I don’t need a specific plan. There is no pressure for perfection (a past hangup); in fact, perceived perfection is intimidating, not inspiring. It creates separation, not connection.
What lights us up is when other people are lit up. Hey, hey, I’m a light! 👏🏻😁🤩 And when I’m not lit up, I can share that too, so others will know that being human is not about being perfect or happy all the time; it is about being real and honest and vulnerable.
But when I am looking with a child’s eyes or an artist’s eyes and finding the wonder of life, that is worth sharing. That is inspiring. I AM Inspiring.
When I started this blog a month ago, I said that I “on occasion, have a thought or photo that I think others may enjoy. And so I offer this blog as a way to potentially entertain and inspire you.”It was a vague beginning, primarily because I wasn’t sure where this blog may lead, if anywhere at all. I just knew I had the urge to begin—and rather than worry about the outcome or how I may look to everyone else (as would be my habitual tendency), I just went for it.
While I offer my entries for your enjoyment and individual reflection with no expectations of receiving feedback, I am so grateful that some friends have shared with me when a particular post has touched them. Their comments have told me that I am doing something valuable. And that is the most compelling reason for me to continue: to be of service, in whatever small way I can, even if it’s just to provide a peaceful break for a few moments with a photo or a music video.
But the entries that have gotten the most feedback have been the ones that delve a little deeper. Quite honestly, I wasn’t sure how I felt about putting philosophical ideas out there for others to read: ideas about how to live a happier life. I don’t want to be perceived as being preachy, and I certainly don’t have all the answers. I felt somewhat like a fraud, as none of the ideas I present are original. I am merely sharing information that I have gleaned from other sources, ideas that I have read or heard that have helped me feel better, as if I’m making progress as a human being. But I have learned that we can hear the same message over and over and not truly understand it until we hear it in different words or we hear it at just the right time in our lives.
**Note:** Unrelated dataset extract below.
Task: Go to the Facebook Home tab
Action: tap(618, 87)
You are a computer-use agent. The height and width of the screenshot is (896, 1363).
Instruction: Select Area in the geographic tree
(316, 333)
And so I hope that every now and then, I can provide a message that reaches someone and makes a difference.
While I feel that I am making progress in this human adventure, I still struggle with the same issues that just about everyone seems to have, including relationship challenges and too-harsh self-criticism. What I have found over the past several weeks is that to shape my thoughts for others’ consumption in this blog, I am required to re-explore the ideas myself. And so I remind myself of the lessons I have learned, I learn new lessons, and I continue to grow. With the intent of being of service to others, I am also helping myself.
That seems to be a consistent phenomenon. Helping others almost always seems to do at least as much for the helper. I know when I cuddle babies in the NICU each week that I am there to help them get healthier, but each time I walk away from the unit, I feel more peaceful and more connected to the world, as if I have value and am making a real difference. Likewise, after I spend the time writing a blog entry, I feel more connected and of use to you, my friends. And so I thank you for allowing me to grow with you.
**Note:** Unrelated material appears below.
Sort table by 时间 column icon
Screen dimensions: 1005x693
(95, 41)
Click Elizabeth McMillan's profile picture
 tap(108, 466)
One of the dangers of an active mind is having nothing to do with all the jabbering going on up there. So far, talking to myself has achieved little other than garnering some very strange looks, so I thought I’d start this blog.
Actually, that is partially true.
But I also, on occasion, have a thought or photo that I think others may enjoy. And so I offer this blog as a way to potentially entertain and inspire you. (Note the “potentially” in there. I offer no guarantees.)
Topics you may encounter in this blog: nature, beauty, art, music, serenity… and lots of photos, as I have found taking pictures a wonderful way to capture my view of the world and its beauty. Nothing is out of the realm of possibility, but I would like to keep this blog on the positive side, as there are already plenty of places you can find people complaining about the state of things.
With peace and gratitude, I thank you for your interest.